Task goal: Every line below containing the word "agent" should be found and copied.

Dataset entries:
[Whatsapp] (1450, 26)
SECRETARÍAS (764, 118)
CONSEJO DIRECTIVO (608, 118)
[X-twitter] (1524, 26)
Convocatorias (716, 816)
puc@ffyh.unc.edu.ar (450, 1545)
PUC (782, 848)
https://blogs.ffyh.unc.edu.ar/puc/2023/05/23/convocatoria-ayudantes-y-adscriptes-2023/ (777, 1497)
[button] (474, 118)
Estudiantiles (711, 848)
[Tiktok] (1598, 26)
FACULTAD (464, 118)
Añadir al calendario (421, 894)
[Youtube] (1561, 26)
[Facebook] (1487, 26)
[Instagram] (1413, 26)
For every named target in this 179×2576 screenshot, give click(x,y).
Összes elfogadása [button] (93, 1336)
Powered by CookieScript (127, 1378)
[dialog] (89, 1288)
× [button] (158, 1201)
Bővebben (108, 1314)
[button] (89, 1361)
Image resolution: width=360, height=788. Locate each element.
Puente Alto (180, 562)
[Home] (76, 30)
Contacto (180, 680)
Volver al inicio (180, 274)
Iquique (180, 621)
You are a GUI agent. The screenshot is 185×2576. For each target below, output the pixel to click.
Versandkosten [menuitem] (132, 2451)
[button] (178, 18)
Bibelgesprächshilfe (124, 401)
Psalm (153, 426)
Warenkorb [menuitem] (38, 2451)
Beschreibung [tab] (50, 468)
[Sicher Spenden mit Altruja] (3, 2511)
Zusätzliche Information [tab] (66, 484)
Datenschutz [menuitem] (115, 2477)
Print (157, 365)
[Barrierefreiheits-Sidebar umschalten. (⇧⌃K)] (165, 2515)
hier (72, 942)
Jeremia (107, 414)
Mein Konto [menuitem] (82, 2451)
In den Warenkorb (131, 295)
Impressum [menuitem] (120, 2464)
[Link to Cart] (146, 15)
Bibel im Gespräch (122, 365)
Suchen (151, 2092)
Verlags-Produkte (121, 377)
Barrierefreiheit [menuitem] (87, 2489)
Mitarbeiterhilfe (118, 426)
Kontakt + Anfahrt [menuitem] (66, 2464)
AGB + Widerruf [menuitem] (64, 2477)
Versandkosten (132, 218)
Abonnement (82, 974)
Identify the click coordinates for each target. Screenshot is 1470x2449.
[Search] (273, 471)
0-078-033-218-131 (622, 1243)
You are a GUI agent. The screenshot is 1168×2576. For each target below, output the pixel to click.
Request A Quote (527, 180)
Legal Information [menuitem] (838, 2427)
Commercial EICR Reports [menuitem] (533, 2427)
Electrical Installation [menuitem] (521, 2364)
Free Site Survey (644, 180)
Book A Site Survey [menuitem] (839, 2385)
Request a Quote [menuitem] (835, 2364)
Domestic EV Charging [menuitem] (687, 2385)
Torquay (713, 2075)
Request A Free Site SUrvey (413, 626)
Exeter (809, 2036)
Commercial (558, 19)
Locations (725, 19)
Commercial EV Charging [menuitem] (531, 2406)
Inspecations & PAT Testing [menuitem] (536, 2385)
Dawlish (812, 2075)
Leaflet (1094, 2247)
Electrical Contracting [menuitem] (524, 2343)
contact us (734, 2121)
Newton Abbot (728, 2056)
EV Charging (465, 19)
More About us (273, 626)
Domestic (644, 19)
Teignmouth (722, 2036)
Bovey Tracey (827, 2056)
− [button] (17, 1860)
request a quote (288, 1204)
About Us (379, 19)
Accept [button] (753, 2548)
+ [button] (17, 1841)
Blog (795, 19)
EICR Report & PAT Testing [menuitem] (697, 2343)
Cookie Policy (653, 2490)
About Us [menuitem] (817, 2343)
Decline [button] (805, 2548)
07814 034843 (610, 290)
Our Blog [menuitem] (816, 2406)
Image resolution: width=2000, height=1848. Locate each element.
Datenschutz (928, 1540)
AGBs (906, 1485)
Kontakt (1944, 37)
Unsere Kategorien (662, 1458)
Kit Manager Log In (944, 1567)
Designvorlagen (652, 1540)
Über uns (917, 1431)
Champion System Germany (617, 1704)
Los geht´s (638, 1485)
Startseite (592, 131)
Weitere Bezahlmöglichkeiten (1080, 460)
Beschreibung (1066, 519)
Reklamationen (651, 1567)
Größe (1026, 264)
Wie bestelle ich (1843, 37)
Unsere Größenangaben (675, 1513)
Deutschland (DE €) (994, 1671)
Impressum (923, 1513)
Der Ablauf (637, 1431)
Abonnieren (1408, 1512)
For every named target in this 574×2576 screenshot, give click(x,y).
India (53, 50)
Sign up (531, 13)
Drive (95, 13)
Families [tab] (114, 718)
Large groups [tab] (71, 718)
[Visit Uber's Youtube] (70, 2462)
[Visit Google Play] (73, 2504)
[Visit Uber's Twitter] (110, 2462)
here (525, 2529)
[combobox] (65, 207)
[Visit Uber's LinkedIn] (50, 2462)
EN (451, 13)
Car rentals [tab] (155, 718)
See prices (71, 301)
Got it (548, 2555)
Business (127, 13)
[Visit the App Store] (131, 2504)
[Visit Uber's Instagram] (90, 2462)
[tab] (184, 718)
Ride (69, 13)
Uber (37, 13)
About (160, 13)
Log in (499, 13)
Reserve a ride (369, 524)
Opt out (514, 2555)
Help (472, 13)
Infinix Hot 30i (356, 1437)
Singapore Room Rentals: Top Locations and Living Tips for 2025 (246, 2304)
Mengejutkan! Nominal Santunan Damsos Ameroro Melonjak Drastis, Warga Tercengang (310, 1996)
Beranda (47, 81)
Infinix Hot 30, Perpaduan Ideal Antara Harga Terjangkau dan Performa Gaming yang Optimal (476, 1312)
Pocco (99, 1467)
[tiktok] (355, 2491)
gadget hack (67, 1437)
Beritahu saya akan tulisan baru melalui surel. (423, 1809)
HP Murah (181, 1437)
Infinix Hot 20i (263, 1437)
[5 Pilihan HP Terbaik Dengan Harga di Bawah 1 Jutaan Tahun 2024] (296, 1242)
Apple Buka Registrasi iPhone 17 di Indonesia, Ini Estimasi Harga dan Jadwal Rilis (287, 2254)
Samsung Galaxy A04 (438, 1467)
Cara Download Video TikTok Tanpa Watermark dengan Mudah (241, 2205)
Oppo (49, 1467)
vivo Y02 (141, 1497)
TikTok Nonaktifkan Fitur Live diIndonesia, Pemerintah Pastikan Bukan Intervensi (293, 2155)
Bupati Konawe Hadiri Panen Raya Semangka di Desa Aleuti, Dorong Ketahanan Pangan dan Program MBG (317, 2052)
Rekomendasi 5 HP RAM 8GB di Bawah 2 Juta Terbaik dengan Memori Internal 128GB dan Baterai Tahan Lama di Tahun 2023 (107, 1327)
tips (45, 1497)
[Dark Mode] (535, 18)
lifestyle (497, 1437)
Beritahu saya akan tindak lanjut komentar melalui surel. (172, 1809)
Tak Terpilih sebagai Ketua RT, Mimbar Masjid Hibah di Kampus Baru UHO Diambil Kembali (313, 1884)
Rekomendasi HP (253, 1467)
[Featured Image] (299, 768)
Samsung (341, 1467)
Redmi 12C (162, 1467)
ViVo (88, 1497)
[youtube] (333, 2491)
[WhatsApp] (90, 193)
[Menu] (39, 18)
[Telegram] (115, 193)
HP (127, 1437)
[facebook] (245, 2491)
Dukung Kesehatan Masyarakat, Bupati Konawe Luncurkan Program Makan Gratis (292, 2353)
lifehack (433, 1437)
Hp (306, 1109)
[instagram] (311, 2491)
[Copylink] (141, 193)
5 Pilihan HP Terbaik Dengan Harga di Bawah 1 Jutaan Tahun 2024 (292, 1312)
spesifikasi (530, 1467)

Completed exercise:
You are a GUI agent. The screenshot is 185×2576. For each target below, output the pixel to click.
You are a GUI agent. The screenshot is 1168×2576. For each target below, output the pixel to click.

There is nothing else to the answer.